In 12 years, Rails brand founder Jeff Abrams turned $5,000 of bar mitzvah money into $500 million in total brand sales, thanks to the plaid rayon “Hunter” shirt with a cozy hand feel and a sexy fit that became popular in the mid-Aughts with Beyoncé, Jessica Alba, Gisele Bündchen and other celebrities.

Now, five million shirt sales later, the Vernon, Calif.-based brand is thinking bigger — opening retail stores, expanding its range of contemporary clothing encompassing knitwear, outerwear and dresses; men’s and soon, denim — all with the same soft touch.

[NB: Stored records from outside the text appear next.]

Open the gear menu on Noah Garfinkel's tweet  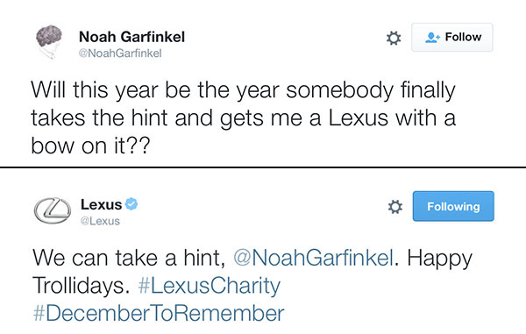394,38
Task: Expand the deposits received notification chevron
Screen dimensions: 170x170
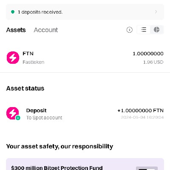Action: click(x=156, y=12)
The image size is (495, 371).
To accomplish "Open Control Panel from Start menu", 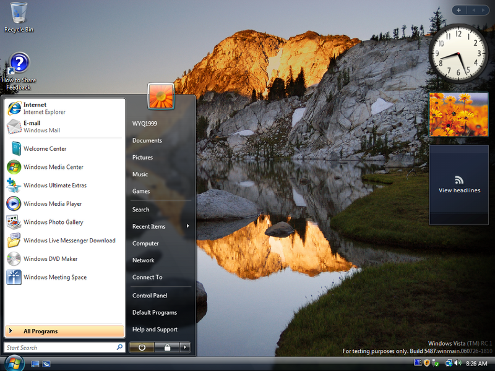I will [x=150, y=296].
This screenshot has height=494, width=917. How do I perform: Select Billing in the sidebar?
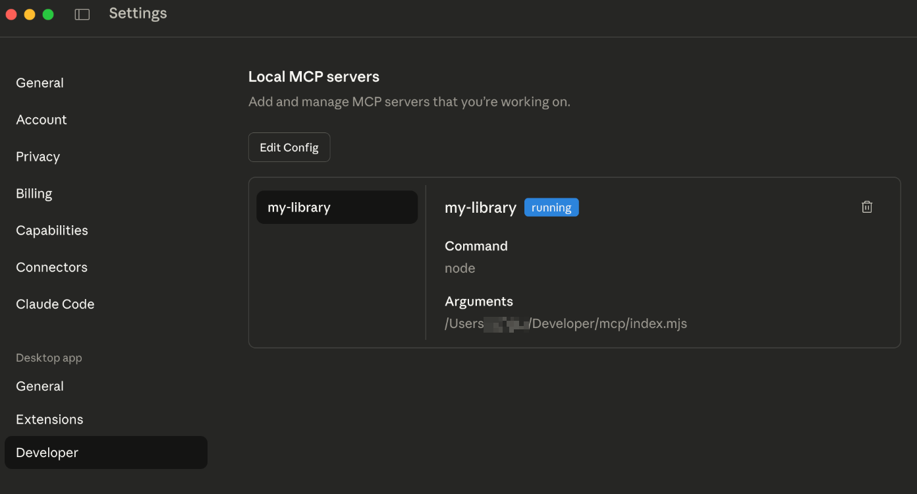[x=34, y=194]
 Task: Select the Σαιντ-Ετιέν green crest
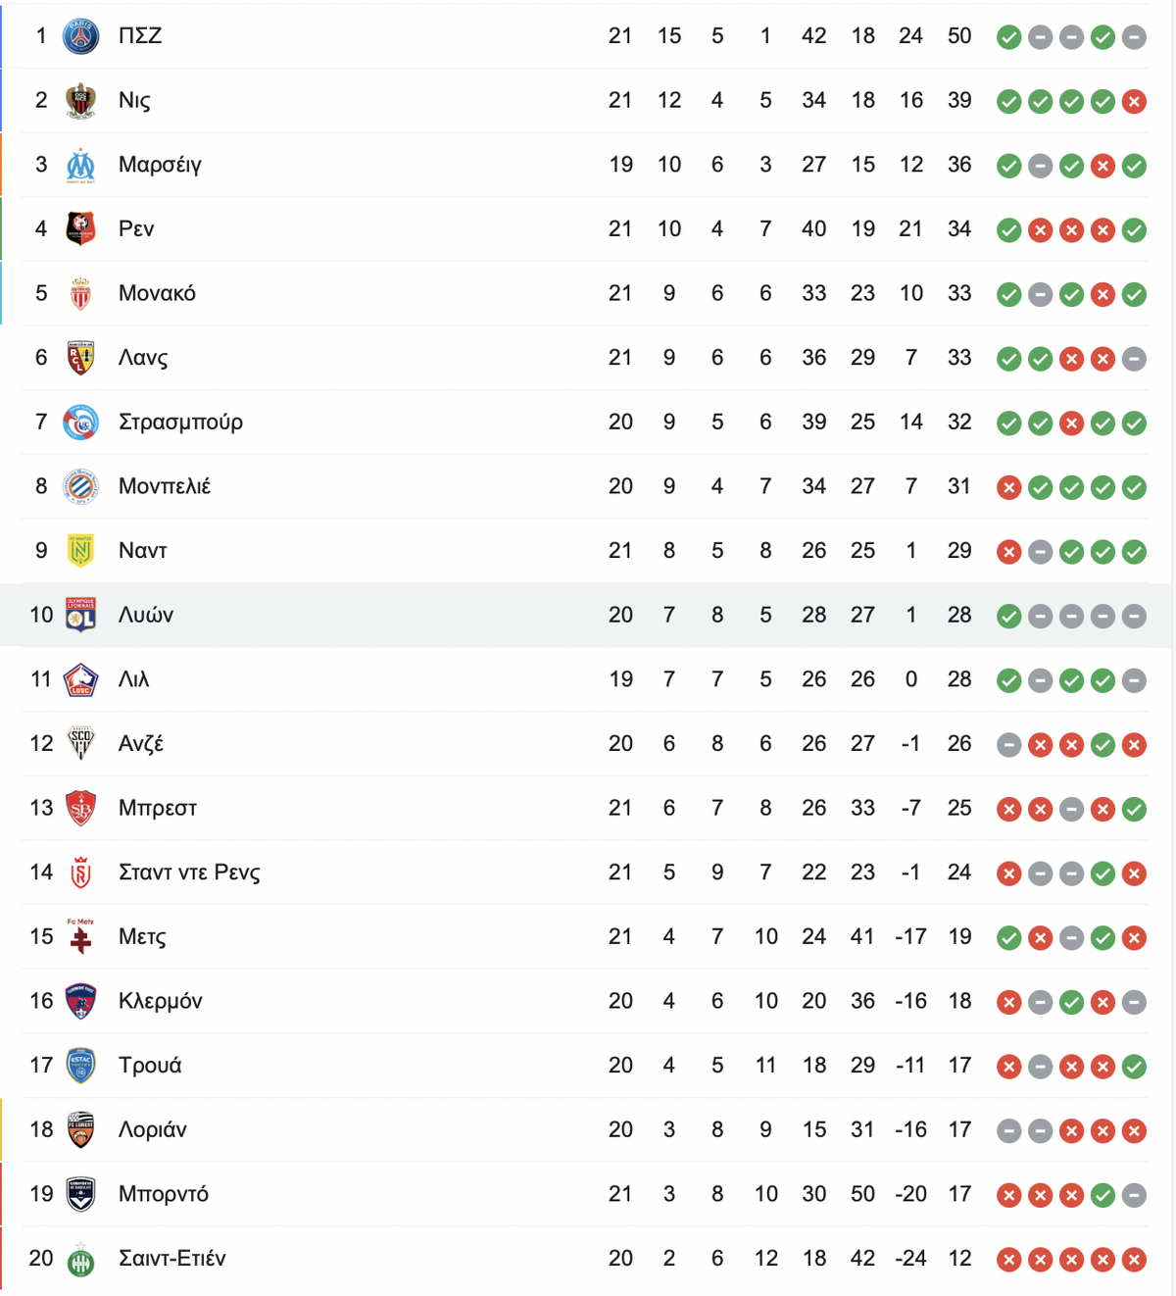tap(80, 1259)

“We are becoming a bigger brand in importance in the fashion space, but we still have a long way to go in growth potential,” said Abrams, who has been able to avoid furloughs and cuts for his 100 employees through the pandemic. “Customers finding our e-commerce and finding our product comfy and cozy struck a note through COVID-19….So we were able to get through better than those offering fancy, high-end outfitting.”

When COVID-19 hit, the brand, which is stocked globally in 1,500 retail doors, including premium department stores Nordstrom, Saks Fifth Avenue and Neiman Marcus, accelerated its digital transformation, registering a 200 percent increase in sales through its own e-commerce. “Wholesale used to be 95 percent of sales, but little by little we’ve been building e-comm,” Abrams said, adding that Instagram advertising, influencer marketing and adopting foreign currency exchange have all helped drive online sales to 20 percent of total revenue for 2020. “Next year we’re hoping to double our e-commerce again. We are hoping to have d-to-c be 40 percent of our business through e-comm and physical retail.”

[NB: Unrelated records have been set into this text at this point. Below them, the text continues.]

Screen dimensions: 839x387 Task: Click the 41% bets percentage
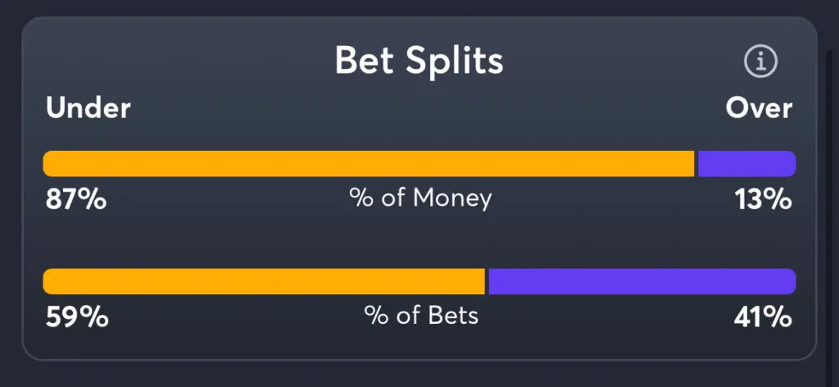click(x=763, y=316)
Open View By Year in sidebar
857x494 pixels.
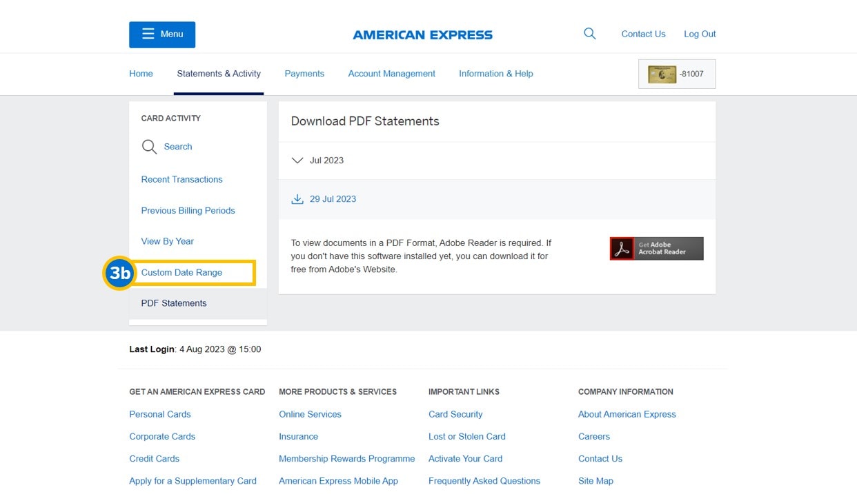(167, 241)
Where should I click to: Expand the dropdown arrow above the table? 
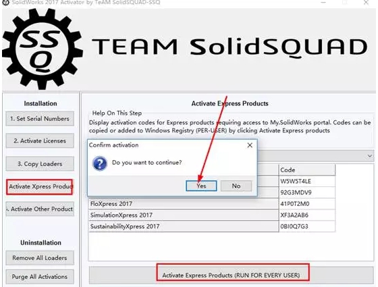(370, 156)
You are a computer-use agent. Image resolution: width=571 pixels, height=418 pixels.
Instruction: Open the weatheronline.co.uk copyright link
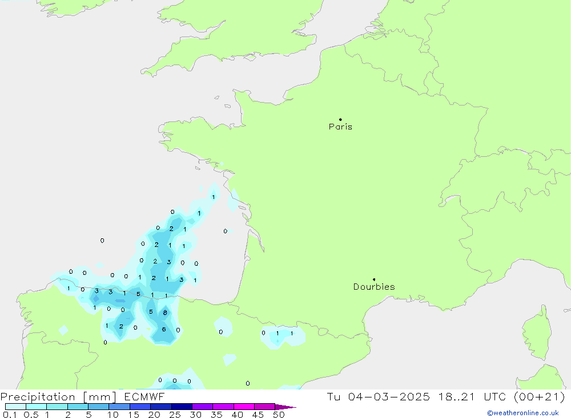[522, 413]
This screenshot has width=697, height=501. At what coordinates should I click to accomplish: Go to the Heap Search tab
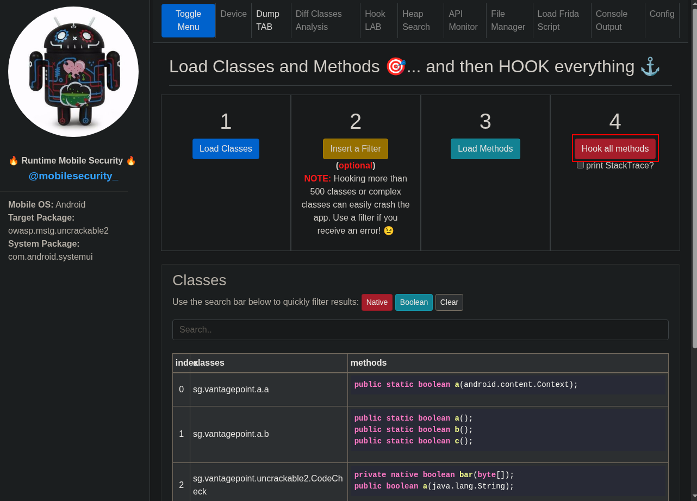[416, 20]
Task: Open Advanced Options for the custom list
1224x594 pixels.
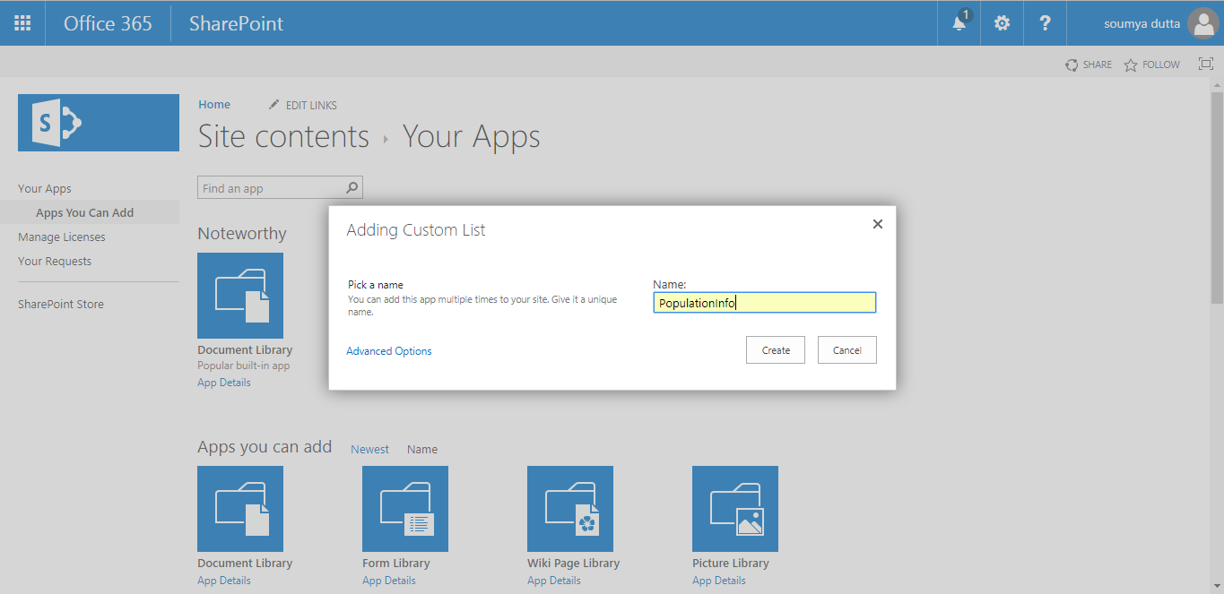Action: click(388, 350)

Abrams is also pushing into brick-and-mortar, which he sees as a storytelling vehicle for the brand, which he named after his Eurorail adventures post-college and which has a SoCal/European casual vibe. (Brand ambassadors and new at-home catalogues have also been key.)

Rails opened its first brick-and-mortar store in New York’s SoHo this fall, a 2,500-square-foot California-meets-New York industrial space at 54 Greene Street where Abrams acknowledges traffic has been a bit low but enthusiasm high, particularly for the men’s wear offering.

The space has a clean design with concrete floors, high ceilings and soft neutral tones and is offering enhanced COVID-19-era services like virtual style consultations.

In the spring, the brand will hang a shingle in Hayes Valley in San Francisco, followed by a store in Austin and a pop-up in Paris. Abrams also has his eyes on Los Angeles, either Melrose Place or Abbot Kinney, for fall 2021. (The brand took on minority investment from private equity firms SK USA and Peterson Partners in 2018.)

In terms of product, while the volume of shirting sales has increased, the percentage of total revenue it represents has decreased as the brand has grown other categories. Men’s is also becoming a more important part of the business, with sales up 250 percent year-over-year.

While Vernon contemporary category competitor The Collected Group is leaning into basics to weather the pandemic storm, Rails sees newness as an essential component to growth, even now.

“When COVID-19 first happened, it was straight sweat sets, comfort work-from-home,” said Abrams. “As we got to fall, it was how to blend that comfort with something to wear out — a novelty sweatshirt with a silk skirt, for example.”

Rails never stopped sharpening its style offering. “Now we’re doing more fashion with puff sleeves and trucker jackets. It’s now more about full outfitting. Silk was an iteration we brought into the collection. While we’re in the contemporary market, we’re entry-level, so we were able to gain a lot of market share from people doing silk shirts for $250 to $300 where ours are $188 to $200,” he said.

“Sometimes it feels like there is an old-school playbook that a lot of brands built in the wholesale world to do the same cookie-cutter thing season after season. They build core and just replant, replant, replant, and then the customer says how many of the same top can I buy and it gets tired,” Abrams said. “Customers are looking for newness — the combination of trend and fashion and speed to market. We’re looking more in the d-to-c model for lessons on the future of fashion than what old-school brands have done.”